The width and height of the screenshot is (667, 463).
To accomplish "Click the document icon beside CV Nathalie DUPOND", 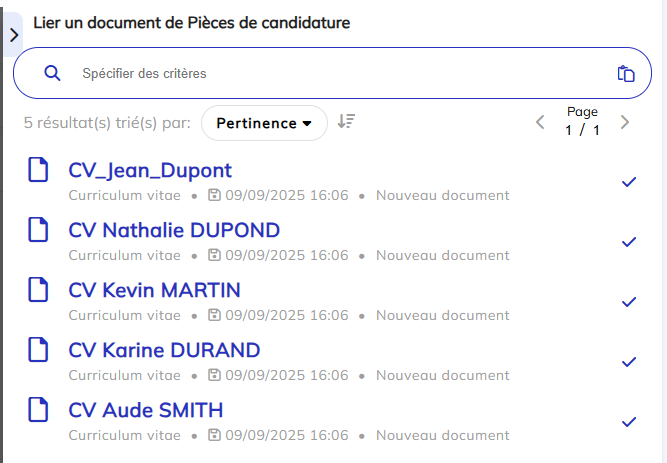I will pos(38,229).
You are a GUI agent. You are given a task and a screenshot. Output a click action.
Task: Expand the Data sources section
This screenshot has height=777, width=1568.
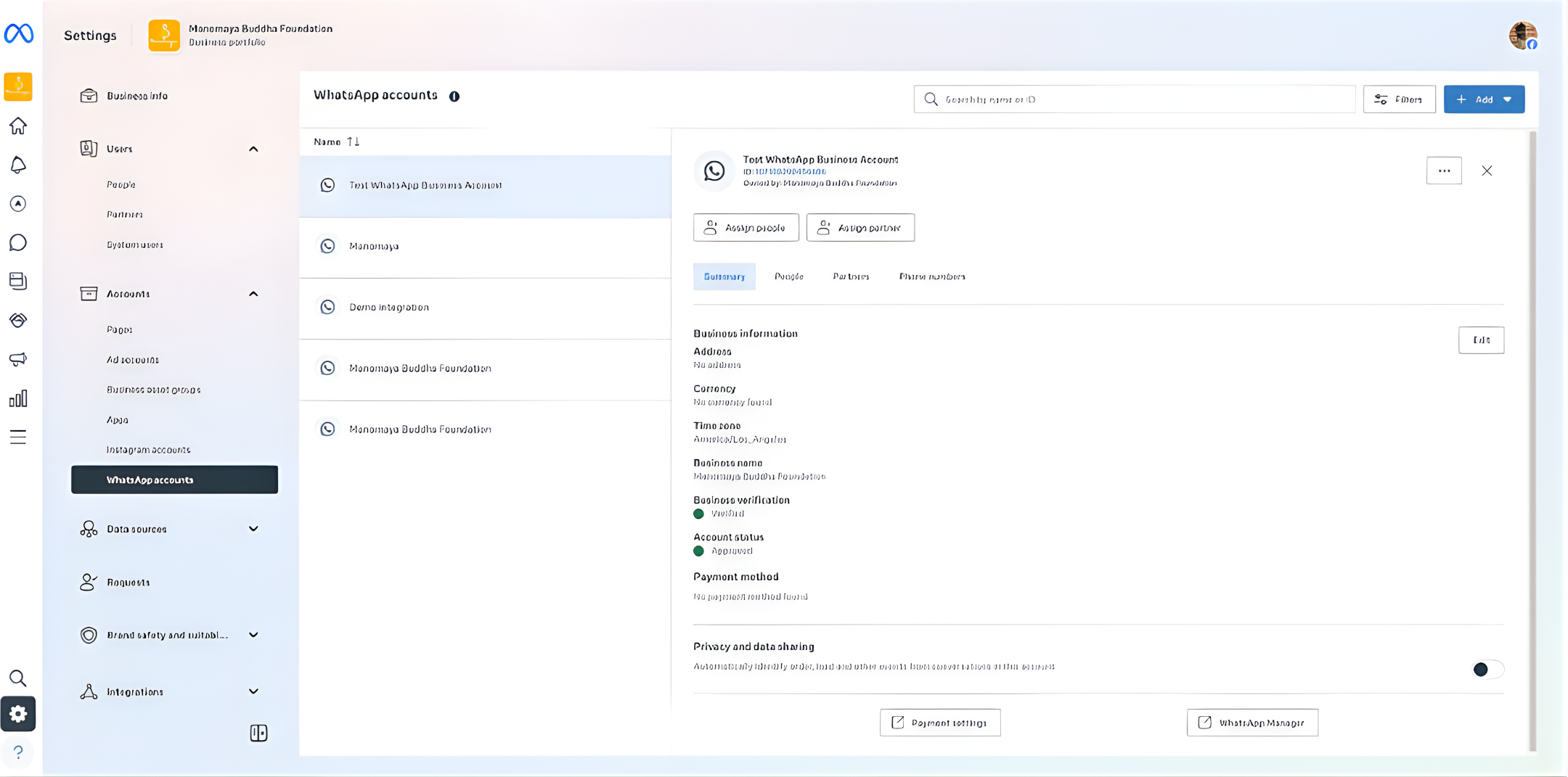tap(253, 529)
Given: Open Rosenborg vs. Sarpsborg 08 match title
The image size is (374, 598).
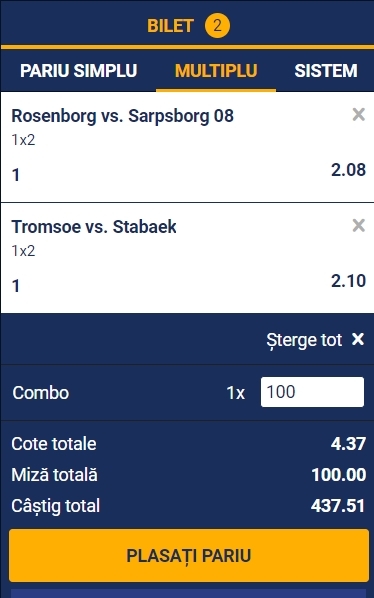Looking at the screenshot, I should click(122, 116).
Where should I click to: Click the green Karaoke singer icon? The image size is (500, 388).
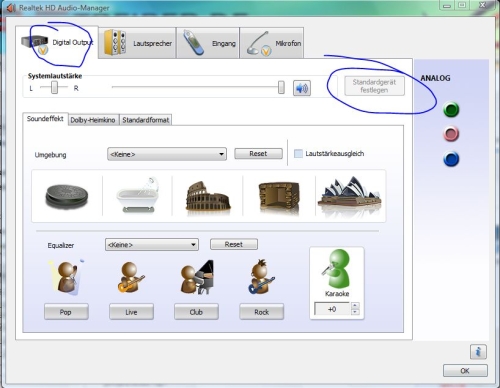[337, 269]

------------------------------

ASSIGNMENT>
With pictures omitted, restate exactly every line from the one containing "Where should I" through the last line of the material, inclusive.

SOLUTION TO THE EXERCISE>
Where should I click to: Click the green Karaoke singer icon? The image size is (500, 388).
[337, 269]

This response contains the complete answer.